Documentation
Route AI clients through a policy-enforcing gateway — provider and model allow/deny, content guardrails, PII redaction, and BYOK provider keys.
The AI Firewall is a hosted, OpenAI-compatible gateway. Your code points its base_url at it instead of at the provider, and every request is screened against the organisation’s policy — which providers may be called, which models, and what may appear in a prompt — before it is forwarded upstream.
The CLI wires the AI clients on a machine to that gateway, proves they are wired, and manages the policy the gateway enforces.
vulnetix ai-firewall key set openai --from-env OPENAI_API_KEY
vulnetix ai-firewall install
vulnetix ai-firewall status
https://guardrails.vulnetix.com/{providerSlug}/{orgUuid}/v1
└─ openai └─ your org
The organisation is a path component, not a header. That is a deliberate constraint: most SDKs let you override the base URL and nothing else. If the org travelled in an X-Organisation-UUID header, every client would need custom header support and most would be unable to use the firewall at all. As a path segment it works anywhere a base_url can be set — which is everywhere.
(The Package Firewall makes the opposite trade, carrying the org as the HTTP Basic username, because package managers all speak netrc and none of them let you rewrite a URL path.)
This is the part that trips everyone up. There are two credentials, and they are not interchangeable:
| Credential | Who holds it | What it does |
|---|---|---|
| Vulnetix API key | your machine, your CI | authenticates you to the gateway |
| Provider key (OpenAI, Anthropic, …) | the server, encrypted | authenticates the gateway to the provider |
A wired client sends Authorization: Bearer $VULNETIX_API_KEY. The gateway resolves your org from the URL, checks the request against policy, decrypts your provider key, swaps it into the outbound Authorization header, and forwards the call. The request that reaches OpenAI is authenticated with your OpenAI key — so billing stays direct with the provider, and there is no token markup.
The provider key never travels to a developer machine. It is stored write-only: no API returns it, and the CLI can only tell you whether one exists (BYOK).
vulnetix ai-firewall status checks for exactly this.Each stage below returns HTTP 403 with an OpenAI-shaped error body, so an SDK surfaces it as an ordinary permission error. The code tells you which stage stopped the request.
provider_denied.provider_key_missing.model_denied. A model that is merely unlisted fails with model_not_allowed, but only in allowlist mode — see below.priority, lowest first. A block match returns request_blocked naming the rule; a redact match rewrites the matched text and forwards; a flag match forwards and records that a rule matched.Full reference: block responses and exit codes.
The first allow entry for a provider turns that provider allowlist-only.
With no model entries, every model the provider offers is usable. Deny a model and it alone is blocked. But allow a model — even one — and the provider switches to allowlist mode: from that moment, any model not on the allow list is refused with model_not_allowed, without ever having been denied.
This is the single most surprising behaviour in the product, and the usual cause of “it worked yesterday”. vulnetix ai-firewall status flags a client whose pinned model would be refused this way. More in the policy reference.
The gateway proxies an OpenAI-compatible surface. That matters because not every client speaks it:
/v1/chat/completions — the OpenAI SDKs, LangChain, LlamaIndex, aider, Continue, Cursor, Windsurf./v1/messages — the Anthropic wire. Claude Code speaks only this./v1/responses — the OpenAI Responses API. Codex speaks only this: its wire_api setting no longer accepts anything else.The CLI does not guess. It asks the server what the gateway proxies for each provider, and if a client needs a wire the gateway does not serve, install skips that client and says why rather than writing a configuration that would 404 at request time.

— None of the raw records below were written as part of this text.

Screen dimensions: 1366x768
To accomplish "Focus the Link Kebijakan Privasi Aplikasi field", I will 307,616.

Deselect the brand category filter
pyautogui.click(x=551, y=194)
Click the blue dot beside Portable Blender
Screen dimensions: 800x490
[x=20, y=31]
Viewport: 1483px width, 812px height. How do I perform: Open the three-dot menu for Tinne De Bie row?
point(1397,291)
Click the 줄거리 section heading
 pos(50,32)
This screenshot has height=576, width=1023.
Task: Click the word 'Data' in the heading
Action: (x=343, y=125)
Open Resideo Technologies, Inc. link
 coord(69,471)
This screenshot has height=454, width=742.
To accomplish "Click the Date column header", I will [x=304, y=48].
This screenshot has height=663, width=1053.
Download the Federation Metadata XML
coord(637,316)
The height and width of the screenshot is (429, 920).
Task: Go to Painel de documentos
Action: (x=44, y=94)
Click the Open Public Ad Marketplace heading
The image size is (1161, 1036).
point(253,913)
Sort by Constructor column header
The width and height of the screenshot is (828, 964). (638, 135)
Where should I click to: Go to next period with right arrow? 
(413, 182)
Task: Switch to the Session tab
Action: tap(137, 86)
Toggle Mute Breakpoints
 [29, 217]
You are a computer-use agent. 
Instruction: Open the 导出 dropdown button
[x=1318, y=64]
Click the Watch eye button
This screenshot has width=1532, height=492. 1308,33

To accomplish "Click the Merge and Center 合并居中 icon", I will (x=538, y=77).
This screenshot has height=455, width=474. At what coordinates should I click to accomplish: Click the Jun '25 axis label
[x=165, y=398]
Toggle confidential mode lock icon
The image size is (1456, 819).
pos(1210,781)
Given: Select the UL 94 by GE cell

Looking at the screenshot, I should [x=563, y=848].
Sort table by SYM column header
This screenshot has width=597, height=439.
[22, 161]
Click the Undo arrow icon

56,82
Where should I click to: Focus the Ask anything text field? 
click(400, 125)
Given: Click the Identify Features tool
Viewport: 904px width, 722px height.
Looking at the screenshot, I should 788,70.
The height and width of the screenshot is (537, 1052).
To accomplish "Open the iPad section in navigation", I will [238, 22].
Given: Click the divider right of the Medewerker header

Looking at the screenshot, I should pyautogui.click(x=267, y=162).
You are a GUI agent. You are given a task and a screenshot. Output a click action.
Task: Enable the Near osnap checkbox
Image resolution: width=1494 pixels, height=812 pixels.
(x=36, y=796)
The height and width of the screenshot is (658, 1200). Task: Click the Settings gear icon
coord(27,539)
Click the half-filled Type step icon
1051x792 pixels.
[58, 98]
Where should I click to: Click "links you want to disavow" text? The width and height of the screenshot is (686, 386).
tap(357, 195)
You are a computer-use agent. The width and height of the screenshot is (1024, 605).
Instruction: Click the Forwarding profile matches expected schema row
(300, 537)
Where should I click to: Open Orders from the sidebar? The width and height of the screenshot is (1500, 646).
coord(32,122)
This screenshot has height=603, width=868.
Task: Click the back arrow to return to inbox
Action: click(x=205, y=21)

/v1/models is filtered by policy, so a client that autodiscovers models only ever sees ones it is permitted to call.
The dashboard can do policy. The CLI can do policy and the machine:
install writes the base URL and key into every AI client on the box — shell, project env, Claude Code, Codex, Continue, aider — and tells you what to paste into the ones that have no config file.status is the honest answer to “is this actually on?” It finds clients whose traffic is bypassing the firewall entirely, and guardrails that look enforced but are not.apply reconciles the whole policy from a file you can review and commit.snippet is the only route for the clients that environment variables cannot reach.